Information given:

===

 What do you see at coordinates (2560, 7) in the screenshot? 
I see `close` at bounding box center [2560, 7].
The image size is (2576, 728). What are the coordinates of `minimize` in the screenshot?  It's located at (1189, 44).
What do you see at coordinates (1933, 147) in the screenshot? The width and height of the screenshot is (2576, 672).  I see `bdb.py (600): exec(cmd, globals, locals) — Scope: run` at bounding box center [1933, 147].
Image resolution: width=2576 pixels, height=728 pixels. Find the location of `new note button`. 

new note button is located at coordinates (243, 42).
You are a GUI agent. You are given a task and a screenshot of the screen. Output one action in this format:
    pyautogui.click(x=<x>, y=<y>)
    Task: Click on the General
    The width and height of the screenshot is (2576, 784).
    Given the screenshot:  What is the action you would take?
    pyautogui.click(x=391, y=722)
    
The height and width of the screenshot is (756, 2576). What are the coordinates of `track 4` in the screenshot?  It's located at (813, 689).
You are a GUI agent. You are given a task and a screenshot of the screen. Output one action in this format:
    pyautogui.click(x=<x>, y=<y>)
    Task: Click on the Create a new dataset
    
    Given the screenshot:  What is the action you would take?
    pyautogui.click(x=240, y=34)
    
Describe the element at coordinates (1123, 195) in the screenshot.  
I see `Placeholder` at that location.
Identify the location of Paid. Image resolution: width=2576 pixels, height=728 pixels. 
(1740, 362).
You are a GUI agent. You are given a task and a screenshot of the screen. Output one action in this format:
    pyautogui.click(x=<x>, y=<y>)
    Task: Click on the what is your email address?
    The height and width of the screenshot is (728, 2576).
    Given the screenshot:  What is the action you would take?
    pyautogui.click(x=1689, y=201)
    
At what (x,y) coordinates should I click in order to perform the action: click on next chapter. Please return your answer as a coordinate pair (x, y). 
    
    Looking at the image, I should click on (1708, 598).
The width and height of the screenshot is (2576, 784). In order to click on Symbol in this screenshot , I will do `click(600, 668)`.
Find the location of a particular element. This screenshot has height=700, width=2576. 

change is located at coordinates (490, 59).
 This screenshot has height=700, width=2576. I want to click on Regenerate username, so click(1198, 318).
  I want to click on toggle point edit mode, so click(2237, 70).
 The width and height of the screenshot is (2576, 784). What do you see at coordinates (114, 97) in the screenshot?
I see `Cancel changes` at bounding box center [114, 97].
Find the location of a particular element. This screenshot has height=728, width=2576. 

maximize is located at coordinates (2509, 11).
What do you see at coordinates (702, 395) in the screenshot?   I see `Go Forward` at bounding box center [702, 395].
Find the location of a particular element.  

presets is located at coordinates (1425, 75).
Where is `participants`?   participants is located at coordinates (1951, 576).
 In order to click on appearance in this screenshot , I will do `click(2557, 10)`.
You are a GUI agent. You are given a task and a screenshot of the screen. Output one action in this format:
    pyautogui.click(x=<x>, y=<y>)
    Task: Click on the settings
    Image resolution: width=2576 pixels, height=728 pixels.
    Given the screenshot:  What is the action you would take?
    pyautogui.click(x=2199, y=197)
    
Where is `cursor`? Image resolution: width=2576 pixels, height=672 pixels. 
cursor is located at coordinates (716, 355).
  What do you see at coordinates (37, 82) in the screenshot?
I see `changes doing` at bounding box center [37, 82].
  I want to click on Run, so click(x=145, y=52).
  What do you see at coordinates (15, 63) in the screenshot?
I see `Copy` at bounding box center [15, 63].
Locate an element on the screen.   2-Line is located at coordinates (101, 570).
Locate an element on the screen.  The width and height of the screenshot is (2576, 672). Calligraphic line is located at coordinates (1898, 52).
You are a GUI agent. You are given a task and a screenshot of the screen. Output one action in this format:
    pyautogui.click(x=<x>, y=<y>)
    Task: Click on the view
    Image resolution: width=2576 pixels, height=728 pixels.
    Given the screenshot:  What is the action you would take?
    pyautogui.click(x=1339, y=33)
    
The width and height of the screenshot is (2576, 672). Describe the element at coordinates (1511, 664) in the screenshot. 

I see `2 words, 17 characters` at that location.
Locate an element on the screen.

===

Your objective: Reproduce the listing above verbatim, from the line containing "I want to click on Run, so" through the last line of the listing, both ends included.

Problem solution:
  I want to click on Run, so click(x=145, y=52).
  What do you see at coordinates (15, 63) in the screenshot?
I see `Copy` at bounding box center [15, 63].
Locate an element on the screen.   2-Line is located at coordinates (101, 570).
Locate an element on the screen.  The width and height of the screenshot is (2576, 672). Calligraphic line is located at coordinates (1898, 52).
You are a GUI agent. You are given a task and a screenshot of the screen. Output one action in this format:
    pyautogui.click(x=<x>, y=<y>)
    Task: Click on the view
    Image resolution: width=2576 pixels, height=728 pixels.
    Given the screenshot:  What is the action you would take?
    pyautogui.click(x=1339, y=33)
    
The width and height of the screenshot is (2576, 672). Describe the element at coordinates (1511, 664) in the screenshot. 

I see `2 words, 17 characters` at that location.
Locate an element on the screen.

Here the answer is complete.